WE THINK... • November 2015
Yes, guidebooks are useful, but turn to fiction and you’ll get a more enlightening perspective on your destination. Genesis drummer turned author Chris Stewart shares his thoughts
It was Arthur Eperon who started the rot, back in the late 1970s. His books were called Travellers’ France and highlighted the best places to eat on routes through the country.
Eperon was a discerning trencherman; the books were good and sold like cream buns. For a brief while, you could follow his recommendations and end up with a good feed and somewhere nice to stay the night.
But it wasn’t long before these bijou grub-stops became victims of their own success: car parks stuffed with English cars, dining rooms echoing with the hooting and braying of the chattering classes. It was a job to find a table or bed.
Since the arrival of the internet, the situation has become untenable. And I must confess to my part in all this: I had a hand in compiling The Rough Guide to China back in 1984. We didn’t realise then how good it was to make our own decisions, and not to follow the pack.

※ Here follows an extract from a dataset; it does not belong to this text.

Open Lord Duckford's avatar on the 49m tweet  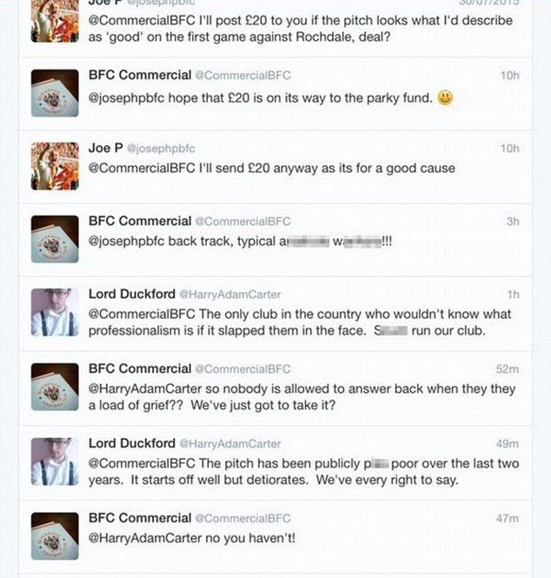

It was sometimes hard, and things went wrong, but when they didn’t there was a tremendous sense of achievement.
Today I’ve discovered a way to recreate this feeling – by leaving the guidebook at home altogether. Instead, I recommend taking with you a novel or two, written ideally by a native of your destination. What better way to get to grips with the culture and people among whom you will be travelling?

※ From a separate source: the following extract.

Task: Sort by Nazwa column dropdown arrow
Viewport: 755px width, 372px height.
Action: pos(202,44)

“We didn’t realise then how good it was to make our own decisions, and not to follow the pack”
Victor Hugo and Balzac make marvellous guides to France and the French. For a modern interpretation, you could do worse than Michel Houellebecq. Obviously Nikos Kazantzakis’s Zorba is the book for Greece.

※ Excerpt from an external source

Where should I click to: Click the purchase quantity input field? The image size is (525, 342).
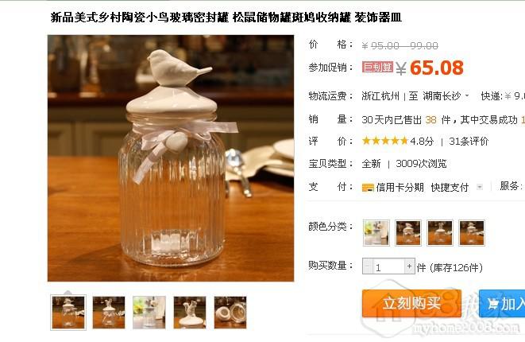(x=388, y=266)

I’m off to China again next month. Last time I took The Death of Woman Wang and Smearing the Ghost’s Face with Ink. This time I shall let Mo Yan be my guide.
You could take this one step further and do it at home. Delve into Dickens or Hardy to discover England and the English. Or Martin Amis and Ian McEwan for a more modern take.
This puts me in mind of an idea I find particularly tempting: if I devour enough novels, perhaps I won’t need to go travelling at all. I’ll be able to experience all I need of the world in the bosom of my own home... nice thought?